Dataset entries
▽

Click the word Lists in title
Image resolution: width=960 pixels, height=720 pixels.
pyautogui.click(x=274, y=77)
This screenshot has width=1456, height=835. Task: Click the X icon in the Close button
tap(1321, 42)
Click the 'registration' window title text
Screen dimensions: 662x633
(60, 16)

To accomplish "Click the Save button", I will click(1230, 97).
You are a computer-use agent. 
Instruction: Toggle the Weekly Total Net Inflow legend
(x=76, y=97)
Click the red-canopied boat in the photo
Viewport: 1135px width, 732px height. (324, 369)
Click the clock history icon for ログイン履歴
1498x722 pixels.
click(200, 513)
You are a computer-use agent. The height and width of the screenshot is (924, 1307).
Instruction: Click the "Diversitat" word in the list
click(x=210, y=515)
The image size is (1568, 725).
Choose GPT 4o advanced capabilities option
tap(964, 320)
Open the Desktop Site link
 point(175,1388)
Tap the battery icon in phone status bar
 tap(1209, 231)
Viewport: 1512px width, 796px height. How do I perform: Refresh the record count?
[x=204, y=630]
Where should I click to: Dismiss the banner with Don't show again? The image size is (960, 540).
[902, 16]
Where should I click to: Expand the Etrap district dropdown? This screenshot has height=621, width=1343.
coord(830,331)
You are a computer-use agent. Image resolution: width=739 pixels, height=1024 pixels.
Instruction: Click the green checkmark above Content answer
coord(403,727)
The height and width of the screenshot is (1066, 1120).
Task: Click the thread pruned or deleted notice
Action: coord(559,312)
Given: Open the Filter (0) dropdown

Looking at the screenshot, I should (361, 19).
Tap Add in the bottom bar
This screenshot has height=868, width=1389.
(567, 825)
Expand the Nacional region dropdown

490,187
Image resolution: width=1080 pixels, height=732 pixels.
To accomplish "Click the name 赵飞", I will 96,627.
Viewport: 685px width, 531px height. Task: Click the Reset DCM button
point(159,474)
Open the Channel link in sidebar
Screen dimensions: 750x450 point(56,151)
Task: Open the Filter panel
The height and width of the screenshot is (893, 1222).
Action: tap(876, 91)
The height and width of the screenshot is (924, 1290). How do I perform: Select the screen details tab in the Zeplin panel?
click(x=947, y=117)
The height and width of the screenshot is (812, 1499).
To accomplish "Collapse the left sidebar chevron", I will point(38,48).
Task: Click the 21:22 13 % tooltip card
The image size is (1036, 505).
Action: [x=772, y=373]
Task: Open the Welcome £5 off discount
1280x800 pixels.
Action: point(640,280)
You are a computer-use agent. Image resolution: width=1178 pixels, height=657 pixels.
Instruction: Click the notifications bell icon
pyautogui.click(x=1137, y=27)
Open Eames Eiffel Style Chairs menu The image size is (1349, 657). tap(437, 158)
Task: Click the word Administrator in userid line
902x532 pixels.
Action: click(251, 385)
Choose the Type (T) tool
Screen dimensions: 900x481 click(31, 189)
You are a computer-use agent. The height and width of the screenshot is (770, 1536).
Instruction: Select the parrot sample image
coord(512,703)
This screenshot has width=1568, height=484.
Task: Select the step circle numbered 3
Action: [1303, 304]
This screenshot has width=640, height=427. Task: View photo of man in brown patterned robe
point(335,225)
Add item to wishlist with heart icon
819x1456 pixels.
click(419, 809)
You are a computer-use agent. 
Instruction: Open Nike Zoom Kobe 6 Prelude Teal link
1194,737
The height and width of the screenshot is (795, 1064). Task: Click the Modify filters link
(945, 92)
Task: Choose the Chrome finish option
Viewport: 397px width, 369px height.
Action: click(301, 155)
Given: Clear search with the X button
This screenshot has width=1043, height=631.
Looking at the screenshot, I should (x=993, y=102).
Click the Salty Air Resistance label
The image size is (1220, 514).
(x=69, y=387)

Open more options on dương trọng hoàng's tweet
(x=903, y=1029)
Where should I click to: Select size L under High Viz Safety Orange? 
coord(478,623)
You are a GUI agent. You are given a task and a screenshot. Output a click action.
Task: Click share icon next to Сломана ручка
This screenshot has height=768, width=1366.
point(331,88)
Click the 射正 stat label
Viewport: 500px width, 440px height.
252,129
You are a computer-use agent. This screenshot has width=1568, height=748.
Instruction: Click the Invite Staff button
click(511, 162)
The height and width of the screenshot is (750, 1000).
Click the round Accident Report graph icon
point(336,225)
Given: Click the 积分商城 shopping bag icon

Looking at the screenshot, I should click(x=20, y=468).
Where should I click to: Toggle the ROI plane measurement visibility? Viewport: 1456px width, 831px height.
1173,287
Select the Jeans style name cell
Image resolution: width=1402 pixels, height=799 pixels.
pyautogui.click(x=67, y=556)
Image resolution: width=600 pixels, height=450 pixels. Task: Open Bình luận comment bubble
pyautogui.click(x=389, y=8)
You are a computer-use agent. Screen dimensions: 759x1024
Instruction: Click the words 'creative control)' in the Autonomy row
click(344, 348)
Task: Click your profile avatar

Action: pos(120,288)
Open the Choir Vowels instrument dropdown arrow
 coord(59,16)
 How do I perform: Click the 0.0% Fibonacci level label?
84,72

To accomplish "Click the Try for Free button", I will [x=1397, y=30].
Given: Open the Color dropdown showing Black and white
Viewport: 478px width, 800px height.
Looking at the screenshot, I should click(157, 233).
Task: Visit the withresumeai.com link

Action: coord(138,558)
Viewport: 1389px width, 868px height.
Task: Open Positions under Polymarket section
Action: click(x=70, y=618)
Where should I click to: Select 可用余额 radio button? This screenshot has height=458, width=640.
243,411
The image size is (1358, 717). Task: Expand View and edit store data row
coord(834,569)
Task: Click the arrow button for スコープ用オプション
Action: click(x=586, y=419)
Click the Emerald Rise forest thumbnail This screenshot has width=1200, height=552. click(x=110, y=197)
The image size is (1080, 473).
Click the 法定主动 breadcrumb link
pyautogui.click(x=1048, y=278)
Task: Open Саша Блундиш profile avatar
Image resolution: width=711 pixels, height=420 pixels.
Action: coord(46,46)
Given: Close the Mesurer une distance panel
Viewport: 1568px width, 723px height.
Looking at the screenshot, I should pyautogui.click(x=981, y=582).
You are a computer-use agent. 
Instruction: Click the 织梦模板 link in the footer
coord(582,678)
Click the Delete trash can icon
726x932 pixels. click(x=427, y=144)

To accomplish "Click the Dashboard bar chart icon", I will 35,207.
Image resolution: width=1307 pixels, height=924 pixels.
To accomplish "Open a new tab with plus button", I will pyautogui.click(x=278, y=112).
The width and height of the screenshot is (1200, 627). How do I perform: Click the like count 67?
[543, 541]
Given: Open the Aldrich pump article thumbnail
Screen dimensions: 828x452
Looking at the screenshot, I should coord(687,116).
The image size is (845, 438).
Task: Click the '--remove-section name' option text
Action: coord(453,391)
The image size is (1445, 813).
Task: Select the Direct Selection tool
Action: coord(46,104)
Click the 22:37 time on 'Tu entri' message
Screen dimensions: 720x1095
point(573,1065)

△

Problem requirements - Every line of the entries that includes "thumbnail" must be copied into the answer.

Solution to the problem -
Click the Emerald Rise forest thumbnail This screenshot has width=1200, height=552. click(x=110, y=197)
Given: Open the Aldrich pump article thumbnail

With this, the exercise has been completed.